## HOW TO COMPLETE THIS TASK
Write out exactly, with no other output, the lines below from the one that contains "Emergency (69, 2471)" through the end.

Collected data:
--- START ---

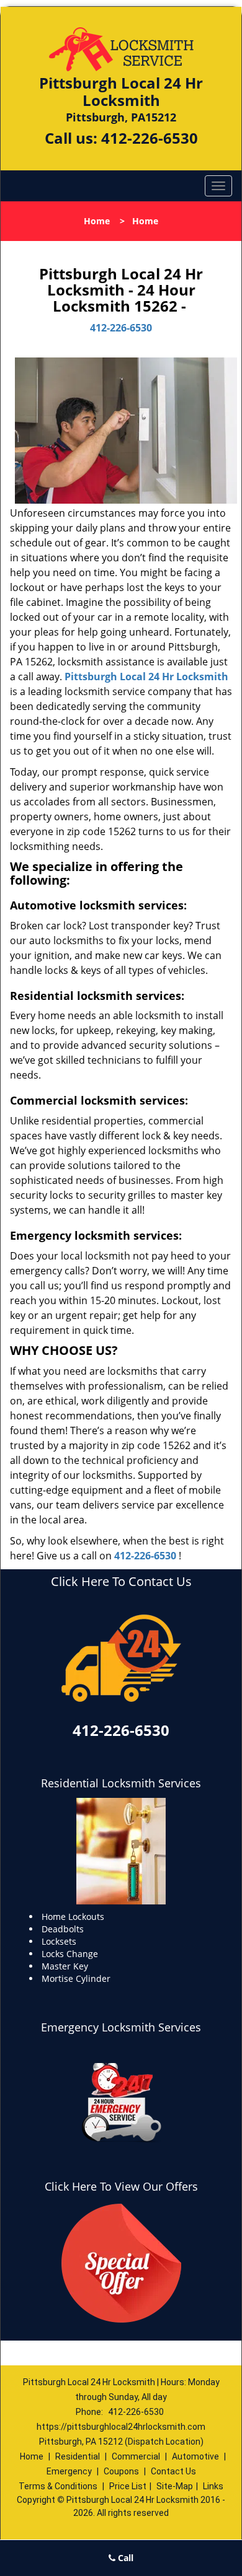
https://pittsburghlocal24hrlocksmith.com (121, 2427)
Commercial (136, 2456)
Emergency (69, 2471)
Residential (77, 2456)
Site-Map (174, 2486)
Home (97, 221)
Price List (127, 2486)
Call (124, 2558)
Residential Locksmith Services (121, 1783)
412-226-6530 (149, 138)
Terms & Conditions (58, 2486)
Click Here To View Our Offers (121, 2186)
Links (213, 2486)
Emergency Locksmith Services (121, 2027)
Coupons (121, 2471)
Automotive (195, 2456)
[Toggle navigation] (218, 185)
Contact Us (173, 2471)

--- END ---

## YOUR RESPONSE
Emergency (69, 2471)
Residential (77, 2456)
Site-Map (174, 2486)
Home (97, 221)
Price List (127, 2486)
Call (124, 2558)
Residential Locksmith Services (121, 1783)
412-226-6530 (149, 138)
Terms & Conditions (58, 2486)
Click Here To View Our Offers (121, 2186)
Links (213, 2486)
Emergency Locksmith Services (121, 2027)
Coupons (121, 2471)
Automotive (195, 2456)
[Toggle navigation] (218, 185)
Contact Us (173, 2471)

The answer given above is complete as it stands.